> [Instructions for the task]
Your answer should consist of each line from the data below that contains "computer".

> [Information given]
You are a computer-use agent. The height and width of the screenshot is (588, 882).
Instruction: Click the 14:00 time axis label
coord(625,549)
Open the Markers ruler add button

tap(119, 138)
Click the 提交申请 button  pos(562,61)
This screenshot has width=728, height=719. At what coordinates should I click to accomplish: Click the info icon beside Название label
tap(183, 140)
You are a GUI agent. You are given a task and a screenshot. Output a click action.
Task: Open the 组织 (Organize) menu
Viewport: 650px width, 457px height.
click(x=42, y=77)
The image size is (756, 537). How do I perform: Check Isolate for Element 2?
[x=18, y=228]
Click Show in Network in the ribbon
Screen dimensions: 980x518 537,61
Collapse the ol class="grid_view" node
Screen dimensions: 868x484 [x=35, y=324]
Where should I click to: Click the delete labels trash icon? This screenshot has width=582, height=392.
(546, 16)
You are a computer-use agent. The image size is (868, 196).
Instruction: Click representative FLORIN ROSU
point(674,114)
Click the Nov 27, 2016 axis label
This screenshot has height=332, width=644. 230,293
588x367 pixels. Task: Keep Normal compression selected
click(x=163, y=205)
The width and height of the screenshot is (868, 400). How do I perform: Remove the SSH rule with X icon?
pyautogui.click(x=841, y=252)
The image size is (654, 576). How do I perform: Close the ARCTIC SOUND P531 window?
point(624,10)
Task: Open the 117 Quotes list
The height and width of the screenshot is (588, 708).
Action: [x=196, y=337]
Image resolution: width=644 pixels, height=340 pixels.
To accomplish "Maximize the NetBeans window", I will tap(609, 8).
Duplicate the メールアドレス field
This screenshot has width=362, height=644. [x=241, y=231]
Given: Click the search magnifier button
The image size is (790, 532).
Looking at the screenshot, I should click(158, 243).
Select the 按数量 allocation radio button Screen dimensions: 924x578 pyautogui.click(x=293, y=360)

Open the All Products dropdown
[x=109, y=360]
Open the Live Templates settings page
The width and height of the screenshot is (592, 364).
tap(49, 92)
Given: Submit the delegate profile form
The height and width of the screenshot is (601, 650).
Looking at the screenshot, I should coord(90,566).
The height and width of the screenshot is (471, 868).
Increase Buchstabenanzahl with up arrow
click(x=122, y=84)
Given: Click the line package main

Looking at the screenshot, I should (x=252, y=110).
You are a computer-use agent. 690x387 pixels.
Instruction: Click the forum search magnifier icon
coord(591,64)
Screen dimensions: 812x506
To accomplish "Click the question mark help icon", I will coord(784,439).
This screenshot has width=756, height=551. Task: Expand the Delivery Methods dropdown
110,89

> [Task result]
You are a computer-use agent. The height and width of the screenshot is (588, 882).
You are a computer-use agent. The image size is (868, 196).
You are a computer-use agent. 690x387 pixels.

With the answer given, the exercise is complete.